I really think I can say that you have really done something groundbreaking in the engine!
Well, thanks. Personally, I thought rewriting Kloot's GLSL so that it would run on my hardware and on ATi was a lot more challenging than this mini-project, tbh.
And zxswg deserves the main credit anyhow, for going ahead and writing the first demonstration of these ideas on the engine. I guess you missed that screen he posted. I just decided that if he'd gotten it done to that extent, I should probably figure out how to get it working in a way that's actually feasible.
I should say, also, that this is not some panacea, nor a real breakthrough, in terms of polish.
It has serious problems with the engine (see shadowmap projection issues, etc.) so it's more of a technical stunt than a practical approach to building maps atm, unfortunately. I can mitigate the errors by doing some tricks with the drawing (get rid of the shadowmap pass for the unitIDs used to generate the objects, for a start) but there are other issues, like the fact that none of the ARB shaders designed for SMF work when the map isn't being drawn (which is stupid, since the heightmap's still there, but whatever, that's a feature request).

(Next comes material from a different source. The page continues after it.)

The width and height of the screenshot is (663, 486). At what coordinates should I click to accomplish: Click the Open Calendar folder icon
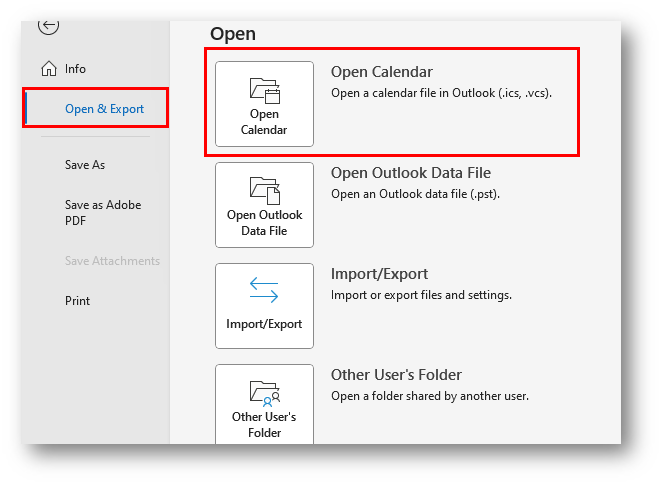pos(265,91)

All that said, it could probably become a credible alternative to SMF... if the engine can be adjusted in a few ways, and people built enough tiles, and we had some better tech for a few things. Meh, I'll talk about that stuff later.
That link you posted shows exactly how to do it... So what are you actually asking for here?
I am asking for some hand-holding, basically. I don't know how to translate that from C to Lua, the syntax is completely different.
OK... source...
Code: Select all
int pnpoly(int nvert, float *vertx, float *verty, float testx, float testy)
{
int i, j, c = 0;
for (i = 0, j = nvert-1; i < nvert; j = i++) {
if ( ((verty[i]>testy) != (verty[j]>testy)) &&
(testx < (vertx[j]-vertx[i]) * (testy-verty[i]) / (verty[j]-verty[i]) + vertx[i]) )
c = !c;
}
return c;
}
Arguments:
nvert = Number of vertices in the polygon. Whether to repeat the first vertex at the end is discussed below.
vertx, verty = Arrays containing the x- and y-coordinates of the polygon's vertices.
testx, testy = X and Y coordinate of the test point.
So... for example... how would I express this in Lua?
Code: Select all
for (i = 0, j = nvert-1; i < nvert; j = i++)
And what does *vertx mean? Does it mean it's a member of that array? I know it may seem stupid, but I really don't know how to translate this into Lua, which is the primary problem here.